Review of systems was otherwise negative. The patient had no significant past medical or surgical history, and no known allergies. She denied any smoking, recreational drug or alcohol use. Her vital signs were: temperature 36.40C, blood pressure 129/81 mmHg, respiratory rate of 19 breaths per minute, heart rate of 97 beats per minute, oxygen saturation of 100% on room air. A focused physical examination showed tenderness and edema near over the posterior edge of left lateral malleolus. There was no tenderness to the base of the 5th metatarsal, or over the fibular head. The dorsalis pedis pulse was intact, and there were no open wounds. The patient was unable to ambulate.
X-rays of the patient’s left ankle revealed a transverse fracture of the lateral malleolus (Figure 1).
On the Danis-Weber scale, this fracture would be classified as Type A, as it is inferior to the syndesmosis. These fractures are stable and typically do not require surgery.

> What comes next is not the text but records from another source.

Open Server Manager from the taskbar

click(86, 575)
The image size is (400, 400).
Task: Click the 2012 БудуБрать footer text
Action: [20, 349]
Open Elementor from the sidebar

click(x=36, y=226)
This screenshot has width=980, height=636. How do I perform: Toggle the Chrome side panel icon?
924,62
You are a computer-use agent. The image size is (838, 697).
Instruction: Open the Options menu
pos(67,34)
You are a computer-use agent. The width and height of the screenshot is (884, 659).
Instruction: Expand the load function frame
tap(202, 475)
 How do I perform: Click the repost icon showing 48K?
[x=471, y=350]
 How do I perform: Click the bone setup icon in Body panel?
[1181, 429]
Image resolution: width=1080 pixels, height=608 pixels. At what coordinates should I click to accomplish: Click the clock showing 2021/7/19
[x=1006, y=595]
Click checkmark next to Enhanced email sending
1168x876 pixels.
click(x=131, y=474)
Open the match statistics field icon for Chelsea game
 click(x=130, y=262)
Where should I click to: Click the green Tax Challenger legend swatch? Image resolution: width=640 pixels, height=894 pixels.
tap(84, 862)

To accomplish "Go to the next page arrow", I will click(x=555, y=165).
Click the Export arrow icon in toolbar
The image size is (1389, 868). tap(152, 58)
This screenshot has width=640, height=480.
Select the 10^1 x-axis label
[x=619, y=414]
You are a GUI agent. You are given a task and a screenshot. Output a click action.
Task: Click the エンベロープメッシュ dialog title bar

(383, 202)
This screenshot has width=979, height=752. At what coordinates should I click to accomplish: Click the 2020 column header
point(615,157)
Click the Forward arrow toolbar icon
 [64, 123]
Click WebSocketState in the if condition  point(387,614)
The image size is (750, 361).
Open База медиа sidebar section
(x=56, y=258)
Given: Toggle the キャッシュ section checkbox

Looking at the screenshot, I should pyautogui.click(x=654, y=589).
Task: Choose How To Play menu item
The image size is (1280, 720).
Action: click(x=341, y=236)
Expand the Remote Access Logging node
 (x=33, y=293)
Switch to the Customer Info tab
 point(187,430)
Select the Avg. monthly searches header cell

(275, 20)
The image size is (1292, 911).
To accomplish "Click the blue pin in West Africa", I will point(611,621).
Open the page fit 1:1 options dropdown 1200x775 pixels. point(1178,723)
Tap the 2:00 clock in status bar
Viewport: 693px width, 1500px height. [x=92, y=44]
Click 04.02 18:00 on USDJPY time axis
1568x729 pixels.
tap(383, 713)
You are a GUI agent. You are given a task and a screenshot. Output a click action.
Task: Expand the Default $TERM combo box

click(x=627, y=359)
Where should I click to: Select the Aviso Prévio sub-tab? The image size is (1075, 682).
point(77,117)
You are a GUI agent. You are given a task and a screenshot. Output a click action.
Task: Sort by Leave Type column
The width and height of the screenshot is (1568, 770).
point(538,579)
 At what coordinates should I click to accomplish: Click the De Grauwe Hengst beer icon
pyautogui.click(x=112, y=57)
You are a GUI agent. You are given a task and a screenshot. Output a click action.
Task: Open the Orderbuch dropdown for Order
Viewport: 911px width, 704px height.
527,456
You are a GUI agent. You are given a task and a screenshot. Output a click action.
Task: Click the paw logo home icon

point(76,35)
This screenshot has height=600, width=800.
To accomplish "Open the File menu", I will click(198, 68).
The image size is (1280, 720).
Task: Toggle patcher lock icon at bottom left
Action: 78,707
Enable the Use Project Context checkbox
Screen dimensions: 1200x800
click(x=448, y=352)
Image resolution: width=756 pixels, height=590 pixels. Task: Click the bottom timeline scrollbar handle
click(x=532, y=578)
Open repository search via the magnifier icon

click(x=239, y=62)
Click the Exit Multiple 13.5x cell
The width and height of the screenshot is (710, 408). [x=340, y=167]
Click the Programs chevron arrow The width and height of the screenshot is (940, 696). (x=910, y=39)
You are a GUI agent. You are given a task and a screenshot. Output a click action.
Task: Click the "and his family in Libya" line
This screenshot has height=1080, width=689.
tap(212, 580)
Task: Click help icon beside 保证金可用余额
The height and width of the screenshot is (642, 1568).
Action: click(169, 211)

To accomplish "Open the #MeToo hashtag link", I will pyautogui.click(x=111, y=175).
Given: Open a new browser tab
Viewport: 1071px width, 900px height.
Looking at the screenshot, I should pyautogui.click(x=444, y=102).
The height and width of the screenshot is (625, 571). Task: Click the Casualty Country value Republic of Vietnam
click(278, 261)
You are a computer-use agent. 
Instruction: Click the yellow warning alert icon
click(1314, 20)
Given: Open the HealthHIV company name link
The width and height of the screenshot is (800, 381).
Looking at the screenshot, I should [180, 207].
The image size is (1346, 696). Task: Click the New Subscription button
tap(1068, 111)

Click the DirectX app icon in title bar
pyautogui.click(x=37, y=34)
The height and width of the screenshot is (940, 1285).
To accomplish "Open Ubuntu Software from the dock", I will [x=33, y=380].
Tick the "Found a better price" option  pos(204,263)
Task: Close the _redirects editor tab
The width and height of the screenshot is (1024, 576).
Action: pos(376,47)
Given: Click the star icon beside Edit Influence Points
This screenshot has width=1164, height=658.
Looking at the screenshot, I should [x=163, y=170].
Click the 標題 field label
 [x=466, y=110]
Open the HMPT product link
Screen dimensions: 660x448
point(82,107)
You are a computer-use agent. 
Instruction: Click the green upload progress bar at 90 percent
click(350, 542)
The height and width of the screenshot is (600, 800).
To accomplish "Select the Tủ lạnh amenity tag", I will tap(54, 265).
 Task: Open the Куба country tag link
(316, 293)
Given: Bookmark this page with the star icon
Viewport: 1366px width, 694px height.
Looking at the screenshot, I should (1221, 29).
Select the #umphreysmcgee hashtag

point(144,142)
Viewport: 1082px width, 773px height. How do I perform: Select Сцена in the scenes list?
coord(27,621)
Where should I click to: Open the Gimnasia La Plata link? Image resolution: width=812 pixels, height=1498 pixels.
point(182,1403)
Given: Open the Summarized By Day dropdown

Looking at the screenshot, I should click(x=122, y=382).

The patient was splinted with a posterior ankle splint and stirrup, as this was an isolated lateral malleolus fracture and thus the ankle joint would be stable. The stirrup portion of the splint prevents inversion and eversion while the posterior ankle portion prevents plantarflexion and dorsiflexion.
The patient was fitted with crutches and instructed on proper crutch use and ways to care for the injury. She was discharged from the ED with orthopedics follow up within 48 hours.
DISCUSSION/CONCLUSION
Ankle fractures are easily diagnosed with plain radiography. The Ottawa ankle rules recommend radiography if there is bony tenderness along the posterior edge of fibula or tip of the lateral or medial malleolus, at the base of the 5th metatarsal bone, at the navicular bone, or if there is inability to bear weight both immediately after injury and for 4 steps during initial evaluation.6 In our patient’s case, radiography was warranted as she could not bear weight and also had tenderness along the posterior edge of the lateral malleolus. While radiography is still the most common diagnostic adjunct used for diagnosing an ankle fracture, point of care ultrasonography is very popular in the ED. A study 47 lateral malleolar fractures showed plain radiography sensitivity to be 92.8%, with a specificity of 100% compared to a sensitivity of 100% and a specificity of 93% for ultrasonography.7
The ankle joint is made up of several of bones and ligaments. The main bones are the tibia, fibula, calcaneus and cuboid. The main ligament is the deltoid ligament. The deep components of the deltoid ligament consist of the anterior and posterior tibiotalar ligaments. The superficial components of the deltoid ligament include the tibiocalcaneal and tibionavicular ligaments. Isolated malleolar fractures make up 70% of all ankle fractures, followed by bimalleolar and trimalleolar fractures.8 In isolated malleolar fractures, the key is to determine the stability of the deep deltoid ligament.9 A stable ankle joint is treated initially with splinting, followed by casting and/or walking boot. The bone heals gradually over weeks, and a graduated walking and exercise rehabilitation plan is recommended (Figure 2).
DISCLAIMER
This research was supported (in whole or in part) by HCA Healthcare and/or an HCA Healthcare affiliated entity. The views expressed in this publication represent those of the author(s) and do not necessarily represent the official views of HCA Healthcare or any of its affiliated entities.